In conclusion, I hope I've shown that there is a clinical unmet need for better imaging, PET can help with this. Many studies demonstrate superior diagnostic accuracy of PET compared to conventional imaging. PET imaging certainly changes clinical decision making, it leads to management changes, and it personalizes therapy. PET integrated into radiation decision making, planning, significantly improved biochemical event-free survival in the EMPIRE trial, and consolidation of oligometastatic PET avid lesions with metastasis-directed therapy improves ADT-free, survival progression-free survival, even metastasis-free survival. Do you know how hard it is to have an imaging study with these kinds of survival endpoints? This never happened. It never happened for MRI, it never happened for CT, ultrasound. This is incredible data. As such, we are ready. Not only are we ready, we have already changed management based on PET imaging, and you're going to see that in the consensus questions that are going to be presented today.

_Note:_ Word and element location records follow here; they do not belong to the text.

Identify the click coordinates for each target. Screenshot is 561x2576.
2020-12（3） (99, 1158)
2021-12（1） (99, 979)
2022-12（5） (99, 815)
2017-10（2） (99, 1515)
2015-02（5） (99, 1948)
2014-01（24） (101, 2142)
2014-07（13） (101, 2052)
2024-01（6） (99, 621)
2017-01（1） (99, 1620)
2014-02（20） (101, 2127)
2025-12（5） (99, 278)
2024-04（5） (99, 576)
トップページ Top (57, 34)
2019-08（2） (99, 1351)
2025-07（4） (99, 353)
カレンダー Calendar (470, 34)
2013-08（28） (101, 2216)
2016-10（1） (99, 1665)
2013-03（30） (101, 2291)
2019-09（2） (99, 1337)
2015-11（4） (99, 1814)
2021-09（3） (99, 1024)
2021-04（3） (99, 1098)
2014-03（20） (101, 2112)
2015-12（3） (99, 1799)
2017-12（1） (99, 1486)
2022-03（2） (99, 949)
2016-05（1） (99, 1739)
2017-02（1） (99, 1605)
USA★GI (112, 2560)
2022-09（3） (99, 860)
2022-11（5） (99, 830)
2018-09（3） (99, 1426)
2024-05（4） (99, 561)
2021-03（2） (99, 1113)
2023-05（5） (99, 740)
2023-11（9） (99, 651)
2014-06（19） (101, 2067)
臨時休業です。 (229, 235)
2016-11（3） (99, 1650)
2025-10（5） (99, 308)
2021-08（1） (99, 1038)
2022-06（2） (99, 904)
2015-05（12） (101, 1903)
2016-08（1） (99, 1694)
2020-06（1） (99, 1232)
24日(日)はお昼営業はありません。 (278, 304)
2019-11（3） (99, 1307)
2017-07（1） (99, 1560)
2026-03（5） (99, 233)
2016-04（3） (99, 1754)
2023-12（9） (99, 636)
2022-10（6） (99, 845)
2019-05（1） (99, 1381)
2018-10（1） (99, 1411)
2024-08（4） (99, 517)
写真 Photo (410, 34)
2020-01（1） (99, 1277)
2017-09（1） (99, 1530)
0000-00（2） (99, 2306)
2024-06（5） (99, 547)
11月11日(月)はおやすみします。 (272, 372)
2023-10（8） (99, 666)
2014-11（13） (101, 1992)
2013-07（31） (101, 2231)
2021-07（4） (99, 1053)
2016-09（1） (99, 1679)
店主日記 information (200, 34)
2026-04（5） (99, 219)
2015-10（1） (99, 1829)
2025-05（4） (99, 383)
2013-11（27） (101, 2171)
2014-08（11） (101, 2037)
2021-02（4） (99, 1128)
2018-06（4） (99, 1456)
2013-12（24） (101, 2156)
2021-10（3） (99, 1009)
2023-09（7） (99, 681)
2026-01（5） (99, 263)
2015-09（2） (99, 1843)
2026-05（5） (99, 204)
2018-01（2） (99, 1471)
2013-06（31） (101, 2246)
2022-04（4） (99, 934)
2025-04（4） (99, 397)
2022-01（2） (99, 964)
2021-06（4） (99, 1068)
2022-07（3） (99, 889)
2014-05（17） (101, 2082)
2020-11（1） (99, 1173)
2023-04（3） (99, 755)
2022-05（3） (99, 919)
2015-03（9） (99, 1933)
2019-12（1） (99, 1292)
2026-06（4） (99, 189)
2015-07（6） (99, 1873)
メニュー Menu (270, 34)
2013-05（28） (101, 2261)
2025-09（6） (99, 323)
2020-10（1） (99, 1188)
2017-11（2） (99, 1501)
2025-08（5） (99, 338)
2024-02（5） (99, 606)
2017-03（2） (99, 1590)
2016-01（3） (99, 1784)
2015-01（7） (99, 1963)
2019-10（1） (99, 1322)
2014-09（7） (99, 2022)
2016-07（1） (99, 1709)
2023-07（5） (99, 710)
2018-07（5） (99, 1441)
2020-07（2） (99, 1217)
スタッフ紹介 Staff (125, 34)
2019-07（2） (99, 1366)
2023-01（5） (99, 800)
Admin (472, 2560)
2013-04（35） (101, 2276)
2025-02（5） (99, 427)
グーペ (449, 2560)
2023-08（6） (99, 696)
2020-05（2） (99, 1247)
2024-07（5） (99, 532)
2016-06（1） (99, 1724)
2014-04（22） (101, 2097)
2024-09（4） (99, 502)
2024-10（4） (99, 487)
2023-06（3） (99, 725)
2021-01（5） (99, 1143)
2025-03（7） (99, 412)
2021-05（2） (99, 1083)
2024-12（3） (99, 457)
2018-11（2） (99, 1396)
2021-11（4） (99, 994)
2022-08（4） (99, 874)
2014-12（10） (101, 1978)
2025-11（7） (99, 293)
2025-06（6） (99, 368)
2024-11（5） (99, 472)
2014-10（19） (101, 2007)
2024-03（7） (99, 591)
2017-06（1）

The stage is really set for wide-spread use of PSMA PET. It's becoming the standard of care for imaging in prostate cancer. It is disruptive and transformative. That, of course, doesn't say we have all the data we need. We need a lot of things.

We need more perspective studies with integrated imaging correlates. Ideally, we need to have more randomized trials proving long-term clinical benefits. But recruitment to those studies are going to become near impossible, certainly very challenging, if it's becoming the standard of care. We need to reconcile PET findings with trial eligibility study endpoints and systemic therapy indications. We have to interpret prior therapeutic trials in a post-PSMA PET setting. We have to explore PET as a biomarker to predict therapy response in select patients. We have to reconcile PET findings with other biomarkers, such as genomic classifiers, Dr. Feng will be talking about genomic classifiers later in the meeting. We have to explore artificial intelligence and radiomics-based machine learning analysis of PET metrics to further predict disease features. And we have to really promote standardized imaging interpretation and reporting guidelines. There's a lot that we need to do, but that doesn't mean we aren't ready to change management. Thank you.